The numbers in the solver variable USER subroutine call are as follows:
Number
Description
5000
The Branching ID. 5000 is a Double Lane Change event.
70000000
The ID of a solver array containing driver model controller data. The array is in the steer controller system.
70000100
The ID of a Vehicle Data array containing vehicle information. The array is in the steer controller system.
317001
The ID of the curve used to define the lane path.
1
The scaling factor for the curve.

Templates

A template is included in the Double Lane Change event task. The template is solver specific and only the MotionSolve template is documented. The template is inserted in the solver deck after the </Model> command and controls the execution of the event. The first four commands define different output datasets. More information about these commands can be found in the MotionSolve Reference Guide.

The if (tire_dataset.opt_omega.ival) logic is included to handle legacy models which used the omega method of tire rotation. This method is obsolete and the value will always be equal to 1. The logic will be removed in a future release.

The first four deactivate commands deactivate the motion between the wheels and the knuckle, allowing them to rotate. The final two deactivate commands turn off the body clamps. Body clamps hold the body rigid during static analysis.

The Motion_Joint command reassigns the value of the steering wheel joint from zero to the value calculated by the steering controller, essentially turning on the steer controller.

The Simulate transient command starts the transient simulation and establishes the output timestep and end time of the simulation. The data can be edited to change the event. Additional XML commands can be added to enhance the solution. The commands are described in the MotionSolve Reference Guide in the Command Statements section.
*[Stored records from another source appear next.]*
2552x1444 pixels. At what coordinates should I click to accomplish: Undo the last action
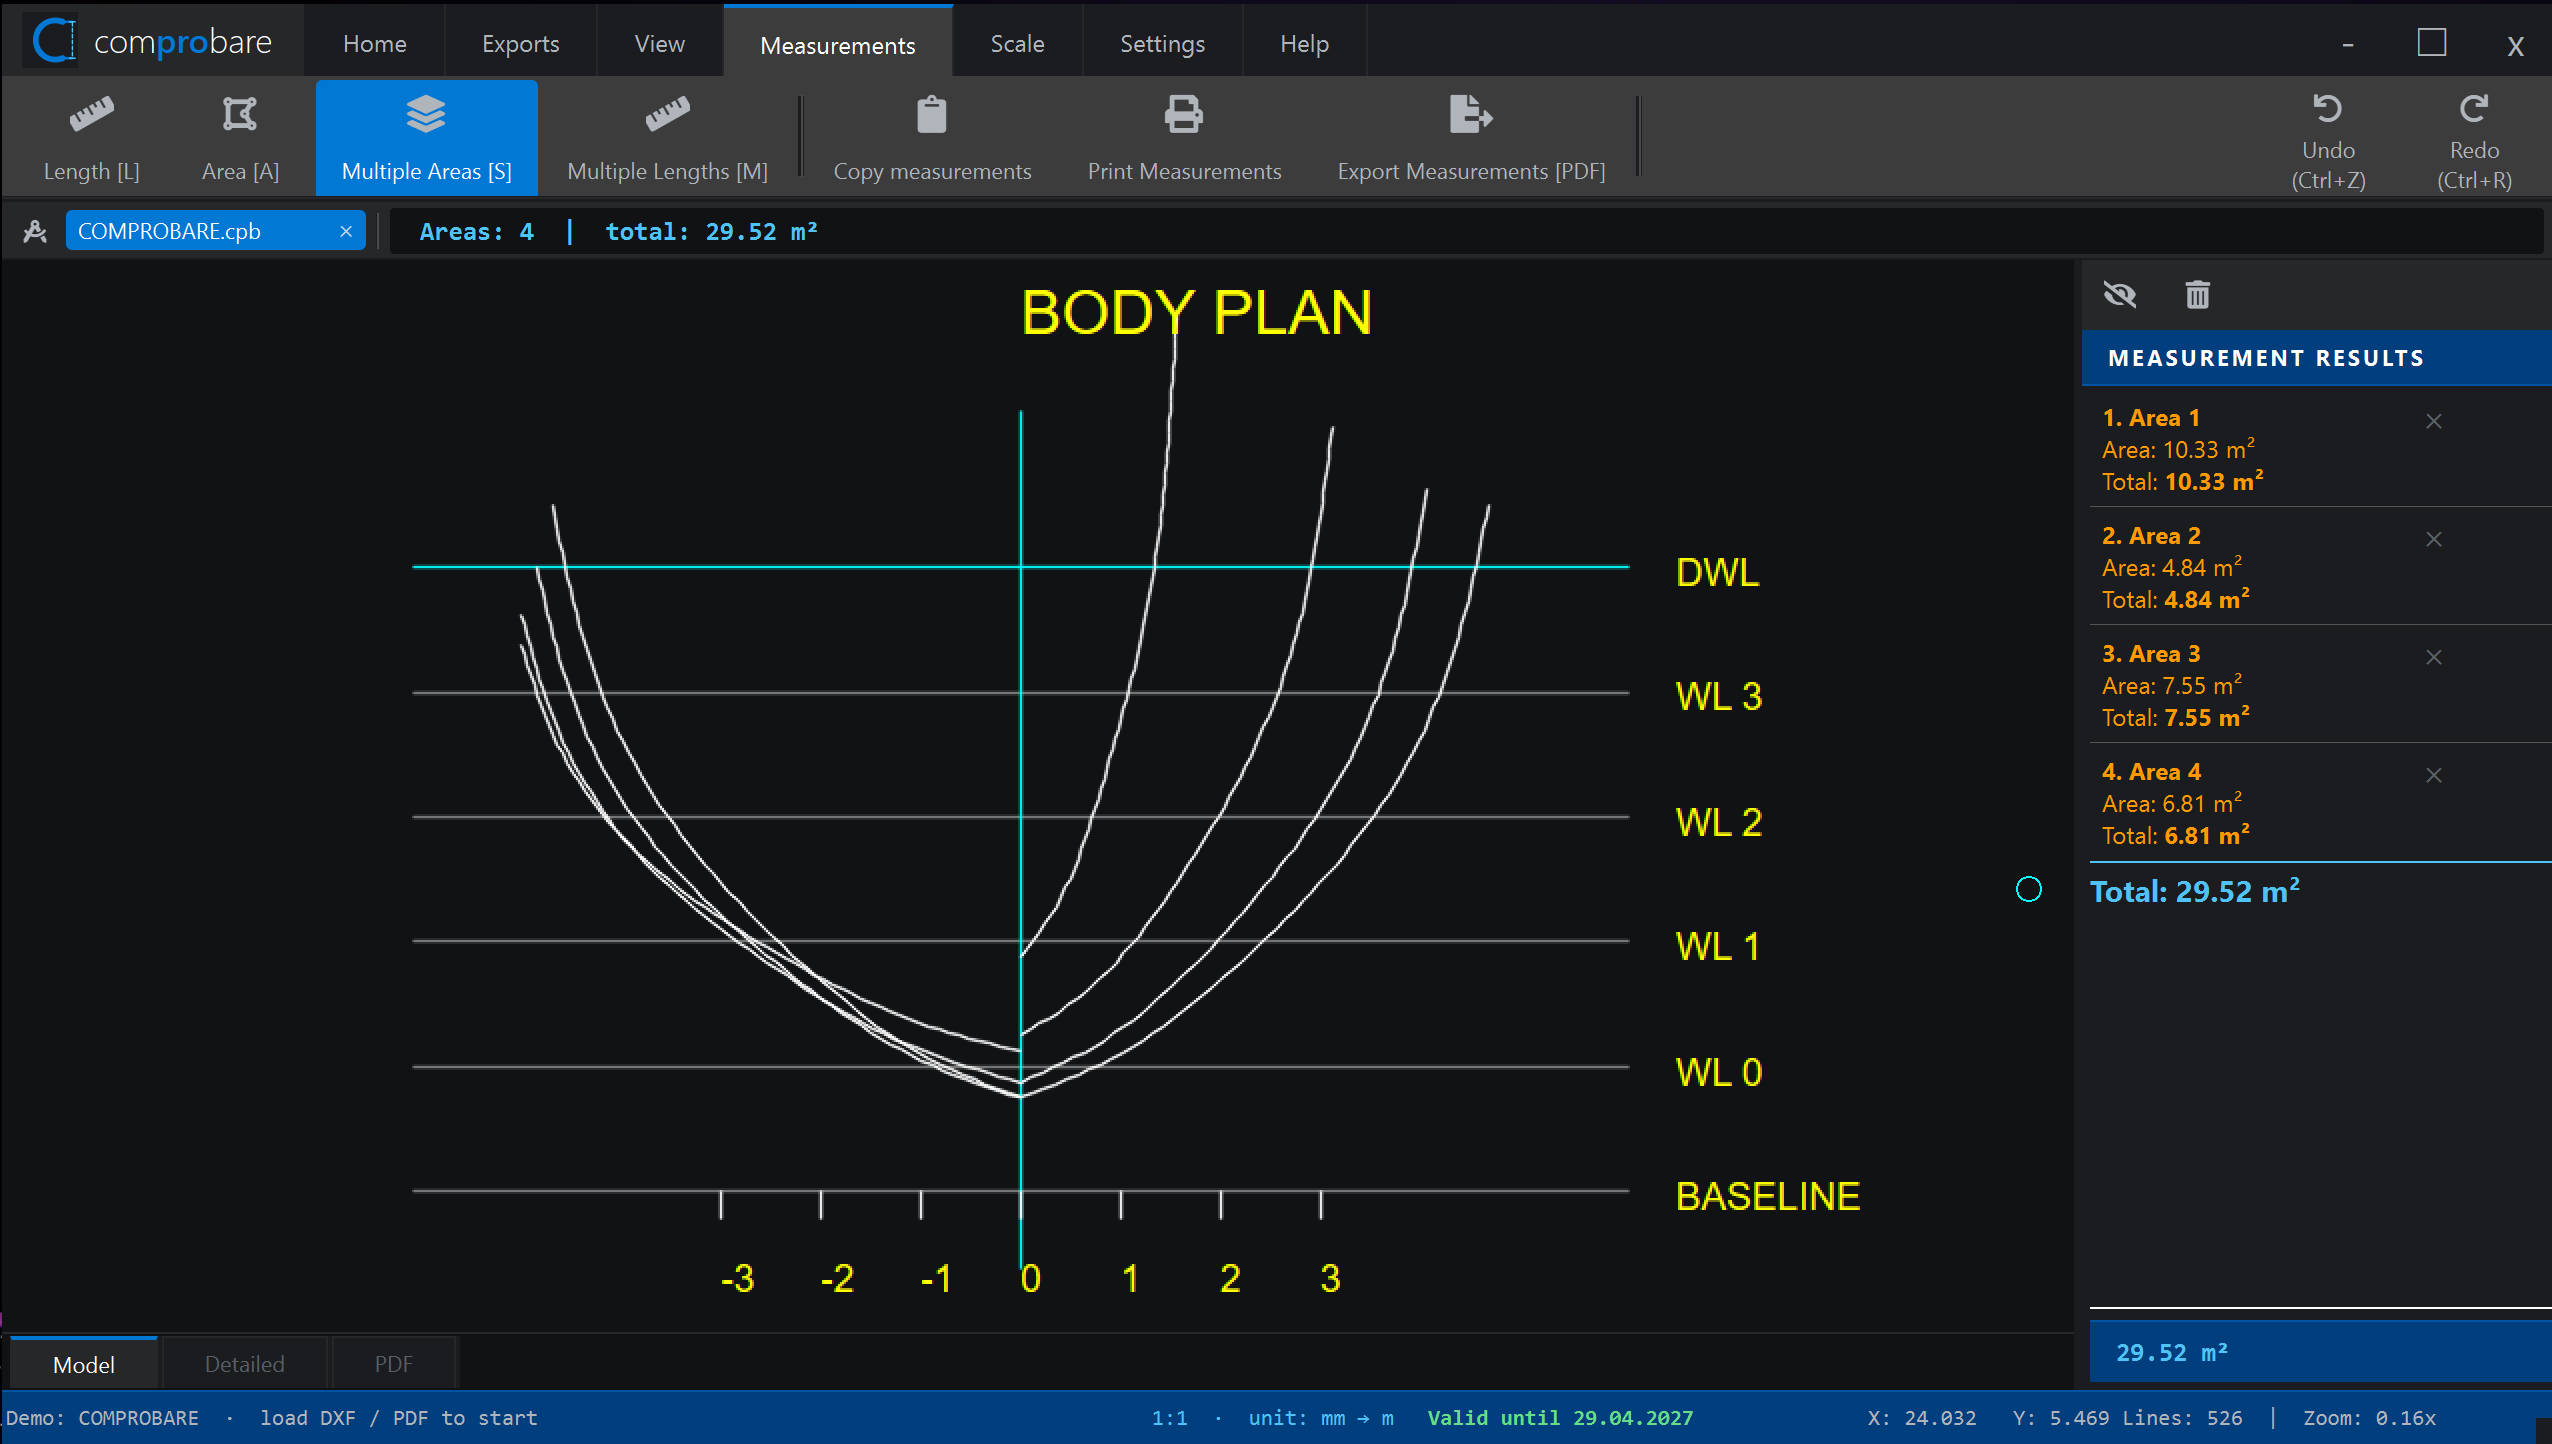coord(2328,140)
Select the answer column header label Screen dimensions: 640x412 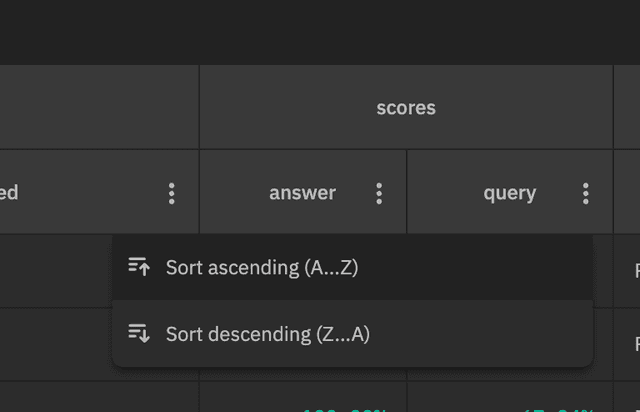(302, 193)
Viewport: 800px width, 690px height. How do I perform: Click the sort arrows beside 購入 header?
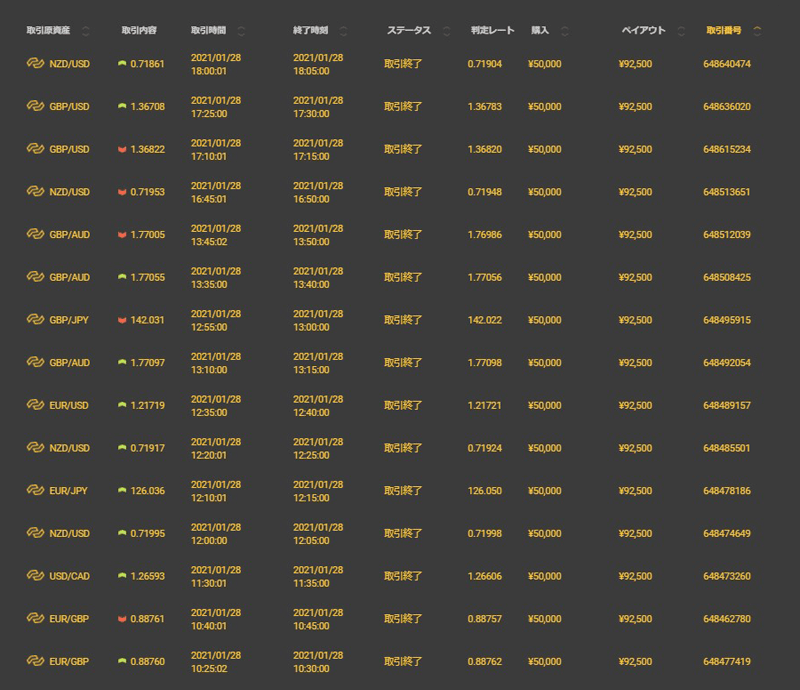(x=565, y=31)
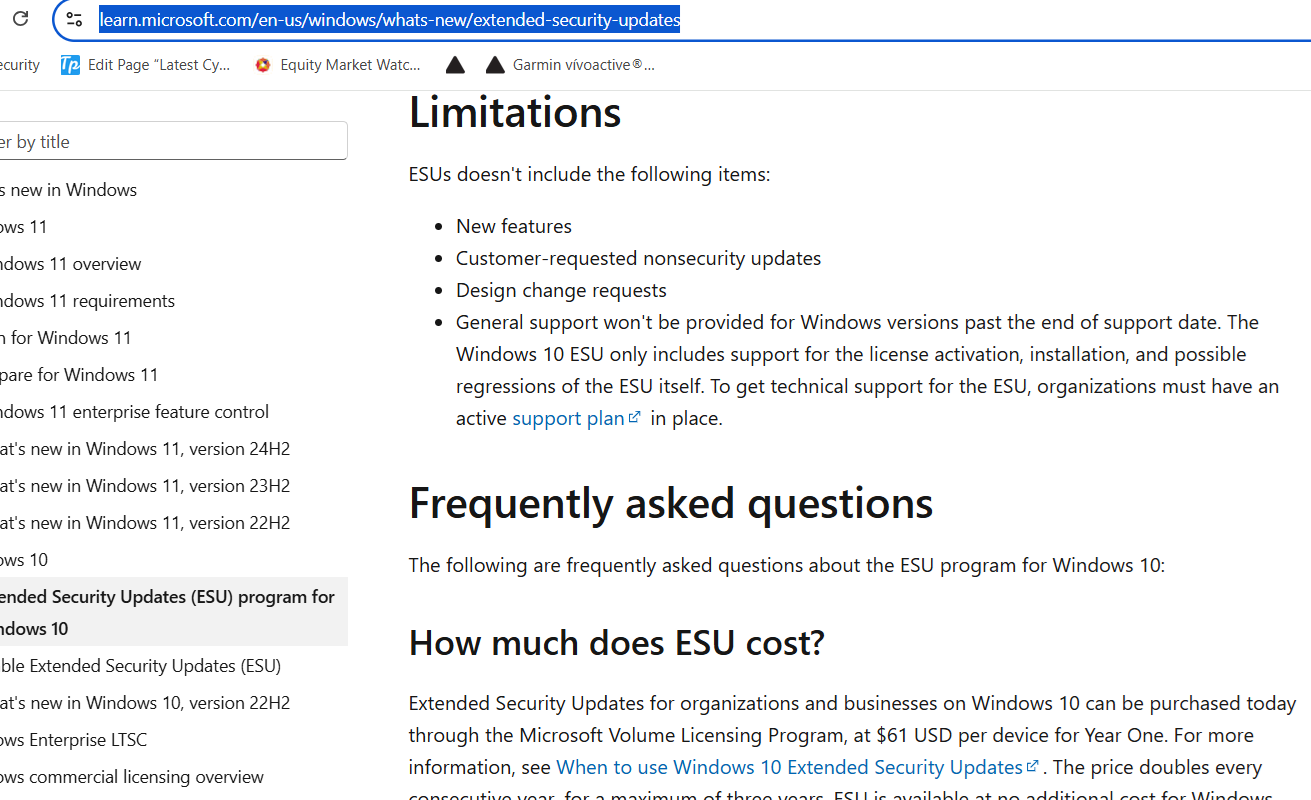Screen dimensions: 1311x800
Task: Select Windows 11 requirements sidebar entry
Action: tap(89, 300)
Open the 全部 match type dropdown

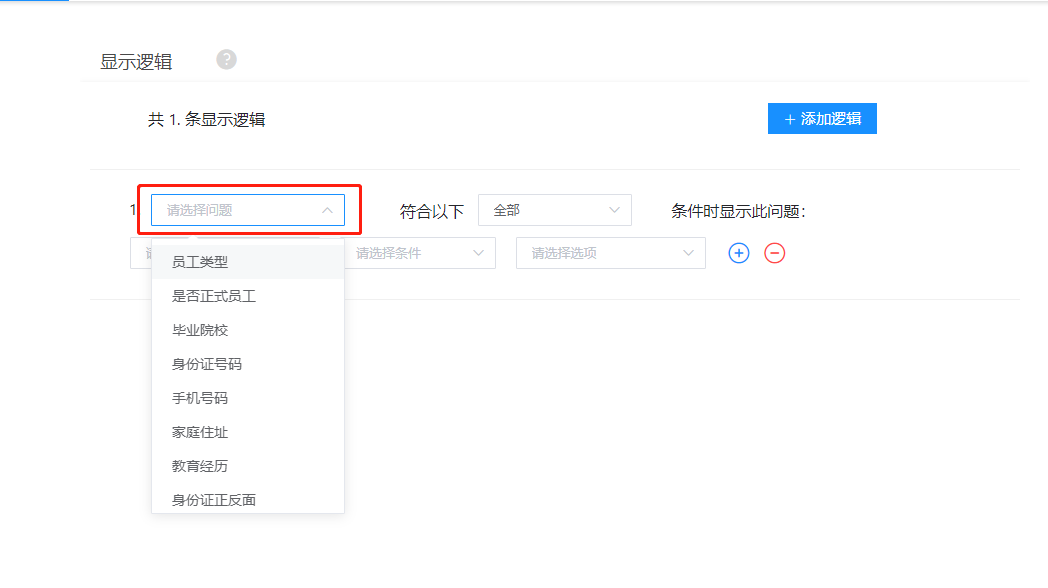[x=555, y=210]
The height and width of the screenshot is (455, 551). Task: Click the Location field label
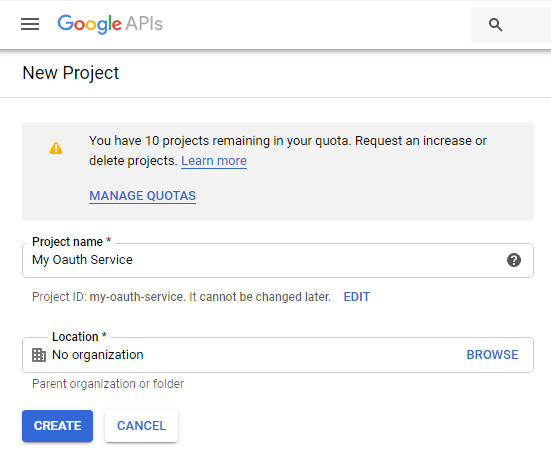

The template for this event is shown below:
<ResOutput
     angle_type          = "YPR"
  />
  <ResOutput
     mrf_file            = "TRUE"
  />
  <ResOutput
     plt_file            = "TRUE"
  />
  <H3DOutput
     switch_on           = "TRUE"
     increment           = "1"
  />
  <ResOutput
     abf_file            = "TRUE"
  />

{if (tire_dataset.opt_omega.ival ==1)}
<!--Initial static analysis -->

<Simulate
	analysis_type = "Static"
	end_time      = "0.0"
/>	
{endif}

<Deactivate
	element_type = "MOTION"
	element_id   = "{mot_frnt_wheel.l.idstring}"
/>
<Deactivate
	element_type = "MOTION"
	element_id   = "{mot_frnt_wheel.r.idstring}"
/>
<Deactivate
	element_type = "MOTION"
	element_id   = "{mot_rear_wheel.l.idstring},"
/>
<Deactivate
	element_type = "MOTION"
	element_id   = "{mot_rear_wheel.r.idstring}"
/>
{if (tire_dataset.opt_omega.ival ==2)}
<!--Initial static analysis -->

<Simulate
	analysis_type = "Static"
	end_time      = "0.0"
/>	
{endif}
<Deactivate
	element_type = "JPRIM"
	element_id   = "{j_clamp_1_body.idstring}"
/>
<Deactivate
	element_type = "JPRIM"
	element_id   = "{j_clamp_2_body.idstring}"
/>

<Motion_Joint
     id                  = "{wh_motion.idstring}"
     expr                = "VARVAL({sv_path.idstring})"
  />
  
<Simulate
	analysis_type  = "Transient"
	end_time       = "{350000.0/(ds.veh_vel.value*447.04)}"
	print_interval = "0.02"
/>

<Stop/>

References

ISO 3888-2-2011 Passenger cars — Test track for a severe lane-change maneuver.

NATO Allied Vehicle Testing Publication AVTP: 03-160 Sep. 1991.